According to Busteed, his own brother Bill, who was stationed in the British
army at Ballincollig barracks, saw the officers head off with fishing gear,
contacted Frank who in turn contacted’ Sandow’ and the Grays who then set off
in search of the officers. They were discovered drinking in a pub near Macroom.
In this version of events, the IRA men joined the Englishmen for a few drinks –
Busteed believing he had Vining cornered – before they took them into the
countryside and executed them immediately along with their driver - and their
dog.[23]
The second version comes from Charlie
Browne, adjutant of the Macroom IRA. Browne said that it was his own men who
first noticed the army motor car parked at Williams’s Hotel in Macroom and
established that there were officers drinking inside. The Macroom battalion
then contacted Brigade HQ in Cork by telephone. HQ sent out a party
to take the men into custody. The men were found ‘making their way amongst the
townspeople’ and arrested sometime ‘after 4.00 or 4.30’. After another phone
call, HQ sent out a ‘firing squad’ – consisting, presumably, of the Grays,
Donovan and Busteed who ‘promptly’ executed them. ‘We sent out a firing squad
because the Macroom lads had cold feet,’ was how ‘Sandow’ Donovan put it.[24] Since most of
the Cork IRA leadership were in Dublin that week attending a conference,
Donovan was the effective leader on the ground.
The military sent a search party to
Macroom the following day, when the IRA denied that the abduction took place.

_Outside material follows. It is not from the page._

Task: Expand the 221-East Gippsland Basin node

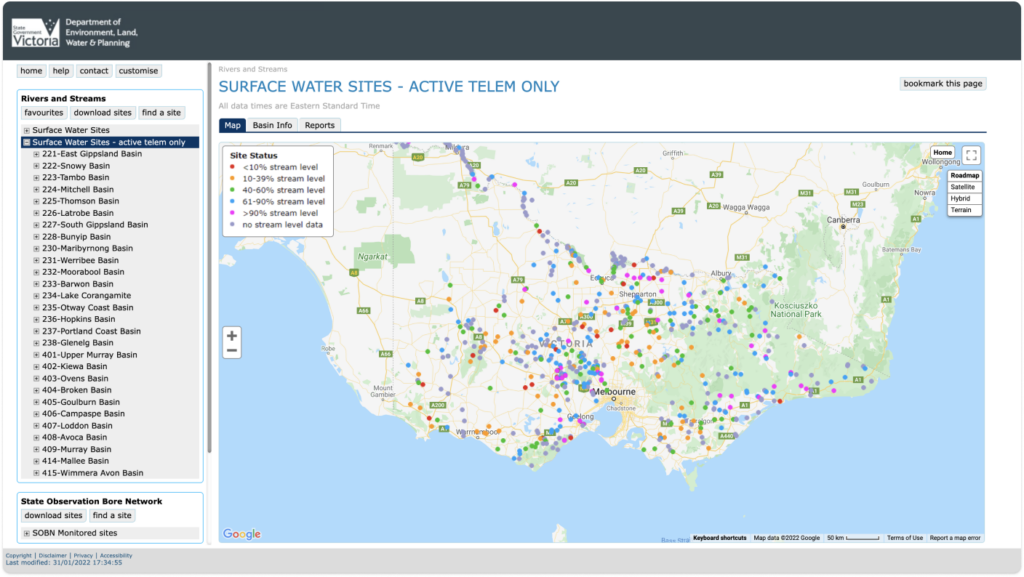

They returned the following day (28 April) and established that the men had in
fact been kidnapped in the town. They were given a tour of Macroom Castle to
find that the men were not being held there – though three other prisoners
were.[25] A
prolonged stand-off took place over the following week when the British
military returned with four armoured cars and eight Crossley tenders.[26] This is famous
in IRA lore when Donovan faced down a furious Brigadier (later Field
Marshal) Montgomery at Macroom castle. Montgomery, believing the
men were still alive, demanded their release. The British even picked up known
IRA men in the city either as hostages or because they thought they might have
information.[27] Ultimately
the IRA gave the British to believe that the three men had been shot as spies
on 28th April and their bodies buried. The British evacuation
of Cork was held up for three weeks as a result.[28] A few years
later the bodies were recovered from the lands of a farmer at Kilgobinet,
Clondrohid some four miles west of Macroom where it seems the execution took
place.[29]All
the British reports on the incident claim the men were held for two days before
being shot.
So which version is correct? This is
important because if either of the IRA’s own accounts of the story is correct,
the four, Lieuts Henderson, Hendy and Dove, and their driver, a Private Brooks,
were shot out of hand with only the most cursory interrogation and were
unlikely to have given any list of informants. Regan states that they were held
for 48 hours before being executed – which is to accept what the British were
told rather than the accounts of the IRA men themselves.[30] Yet the British
admitted that they had no proof of this.[31] If they were held for several days as the IRA
told the British, they could have had such information extracted from them. But
even if this was the case it is difficult to see how men from the 1st Brigade
could have got down to Macroom from Cork, in the late afternoon of the 26th,
carried out the necessary interrogations, made their way to Dunmanway and
identify the homes of those they wanted to shoot in the middle of the night in
a town they would have been unfamiliar with. But perhaps they were responsible
for the killings that took place on the later nights, in Kinneagh, Ballineen,
Clonakilty and near Bandon? Perhaps. But the Kinneagh assassins at least were
travelling around by horse and trap, so they were moving slowly, suggesting the
killers were locals.[32]
Either way, if the IRA had interrogated
the men they did not make a very good job of it. Because among the men they
captured was Lieut. G. R. Dove, the IO responsible for identifying the IRA
hideout in Clonmult in East Cork where an entire flying column was wiped out in
February 1921. Dove was one of the men Busteed believed had thrown his mother
down the stairs. Yet he does not seem to have realized he had caught Dove,
insisting instead that Vining was the principal target. Since his account was
first published in the early 1970s, while the men involved were still alive, it
can hardly be dismissed as wholly inaccurate.[33] The only way that information extracted from
the three was what led to the murders in West Cork would be to use one British
version of events and ignore others and also ignore local accounts and, since
‘Sandow’ was effectively bluffing Montgomery, the value of this is questionable
to say the least. If the IRA men had extracted valuable information from the
three then you would have expected that either the garrulous Busteed or the
more reticent Sandow would have at least hinted at it in their accounts to Sean
O’Callaghan and Eoin Neeson, respectively. It is hard to imagine that if
Busteed and his fellow executioners had extracted the names of a whole ‘spy’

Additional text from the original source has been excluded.